• WHAT THE TASK REQUIRES
Pick out every line of the entries below where "missZDRAVA" occurs, and copy those lines.

Dataset excerpts:
┌──
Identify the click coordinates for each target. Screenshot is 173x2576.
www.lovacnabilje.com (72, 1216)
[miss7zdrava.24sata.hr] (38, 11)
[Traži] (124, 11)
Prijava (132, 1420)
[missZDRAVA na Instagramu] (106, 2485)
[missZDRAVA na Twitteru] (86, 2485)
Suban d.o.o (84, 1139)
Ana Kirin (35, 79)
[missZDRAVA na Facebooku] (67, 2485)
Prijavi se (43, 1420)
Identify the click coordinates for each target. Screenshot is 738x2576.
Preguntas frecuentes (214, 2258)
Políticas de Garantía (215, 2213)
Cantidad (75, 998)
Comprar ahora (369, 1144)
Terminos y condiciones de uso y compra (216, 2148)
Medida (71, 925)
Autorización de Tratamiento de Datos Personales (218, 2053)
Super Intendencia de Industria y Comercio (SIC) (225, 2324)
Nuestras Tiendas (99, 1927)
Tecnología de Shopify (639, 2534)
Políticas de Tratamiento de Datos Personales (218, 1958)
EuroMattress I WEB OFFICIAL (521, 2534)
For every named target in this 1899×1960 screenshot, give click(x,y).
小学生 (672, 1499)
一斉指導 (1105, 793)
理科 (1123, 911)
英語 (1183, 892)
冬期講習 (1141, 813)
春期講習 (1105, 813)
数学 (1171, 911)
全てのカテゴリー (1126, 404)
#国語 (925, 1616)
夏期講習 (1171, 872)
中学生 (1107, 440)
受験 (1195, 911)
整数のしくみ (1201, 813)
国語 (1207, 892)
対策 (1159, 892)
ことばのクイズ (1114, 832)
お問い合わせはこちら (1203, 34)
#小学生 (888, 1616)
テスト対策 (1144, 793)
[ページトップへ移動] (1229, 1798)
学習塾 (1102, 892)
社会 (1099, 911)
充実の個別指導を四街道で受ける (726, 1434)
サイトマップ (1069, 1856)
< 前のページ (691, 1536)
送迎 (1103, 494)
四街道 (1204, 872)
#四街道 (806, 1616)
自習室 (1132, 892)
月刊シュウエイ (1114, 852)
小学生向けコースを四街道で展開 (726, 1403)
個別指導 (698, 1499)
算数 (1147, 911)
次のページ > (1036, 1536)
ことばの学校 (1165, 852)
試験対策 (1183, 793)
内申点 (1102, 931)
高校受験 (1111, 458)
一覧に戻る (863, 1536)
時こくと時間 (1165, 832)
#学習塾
└──
• WRITTEN REPLY
[missZDRAVA na Instagramu] (106, 2485)
[missZDRAVA na Twitteru] (86, 2485)
[missZDRAVA na Facebooku] (67, 2485)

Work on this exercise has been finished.